# [To do]
Search the material for the word "width" and copy each line that holds it.

# [Records]
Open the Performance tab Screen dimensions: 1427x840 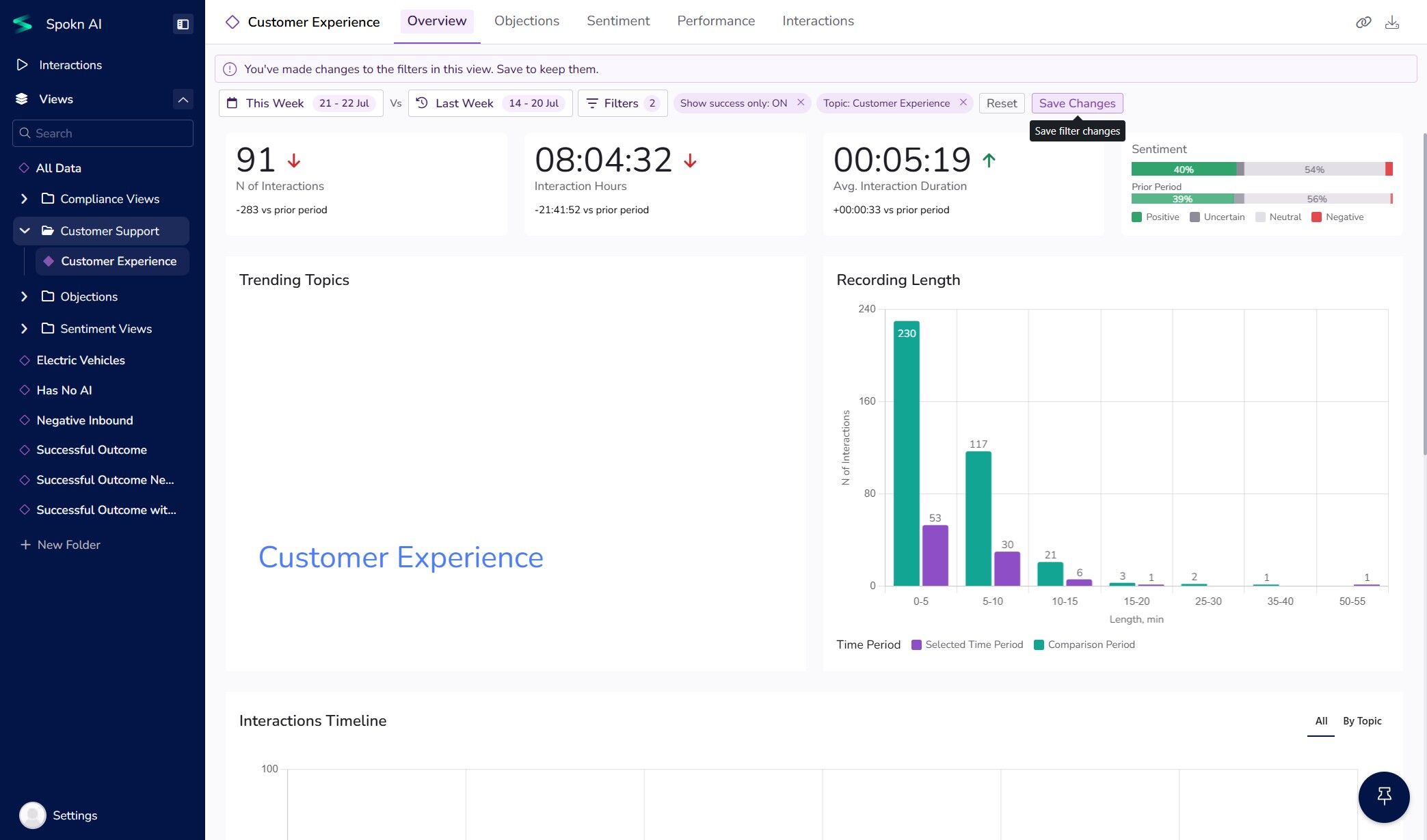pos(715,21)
...
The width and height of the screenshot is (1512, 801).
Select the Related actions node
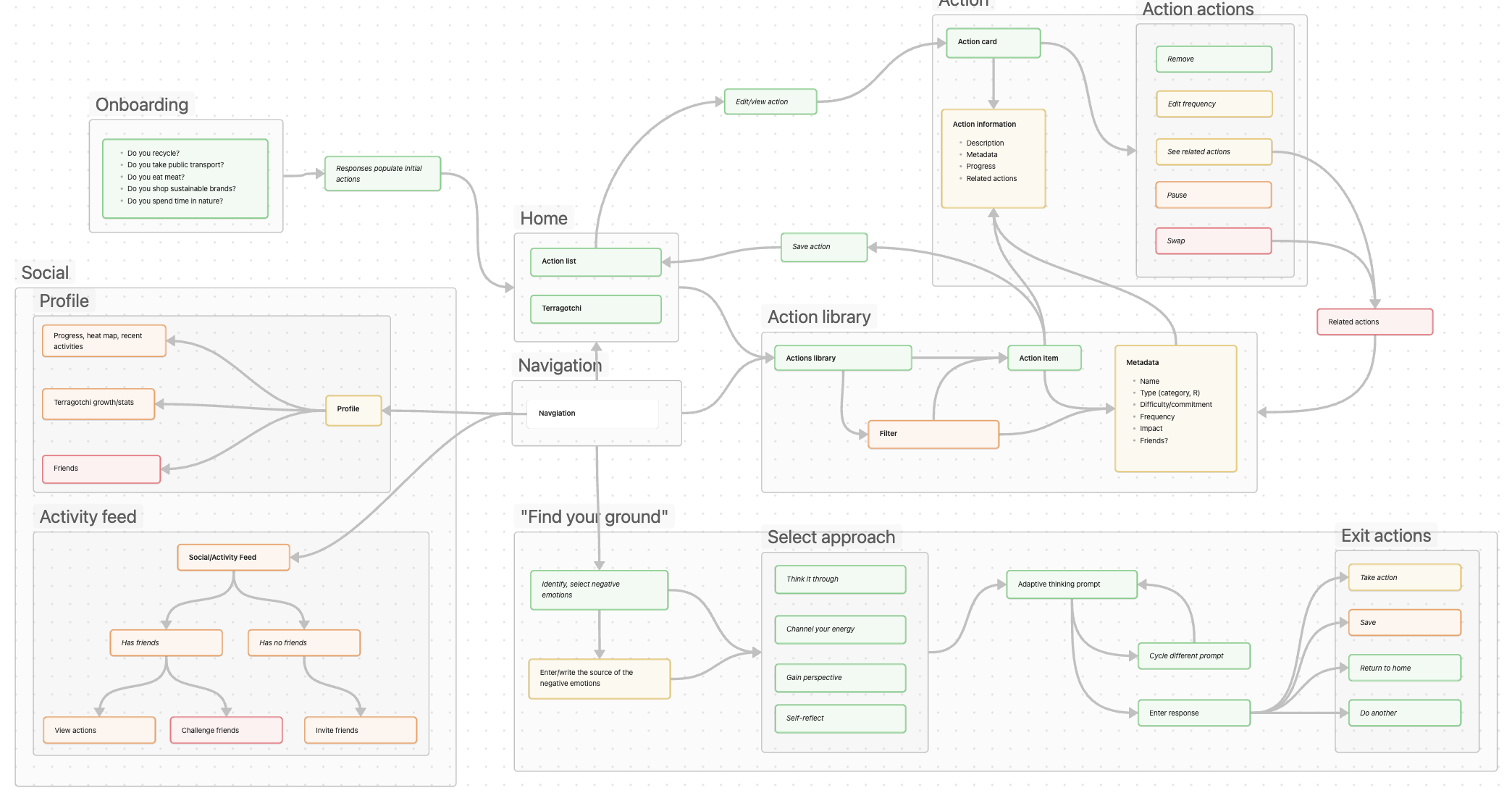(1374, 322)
---
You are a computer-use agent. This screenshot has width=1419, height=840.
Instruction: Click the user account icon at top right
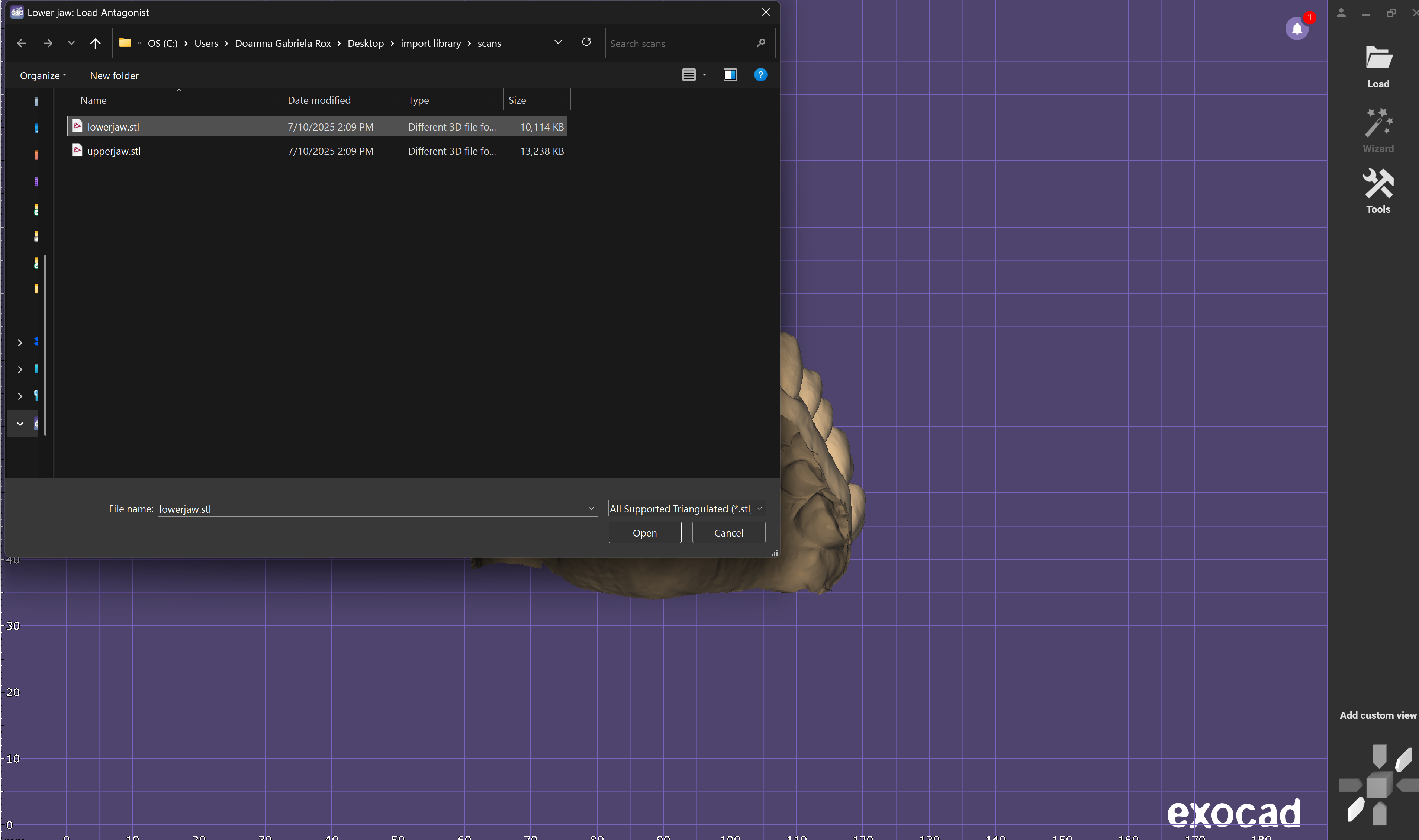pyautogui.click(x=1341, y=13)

# [Response box]
The width and height of the screenshot is (1512, 801).
You are a computer-use agent. This screenshot has width=1419, height=840.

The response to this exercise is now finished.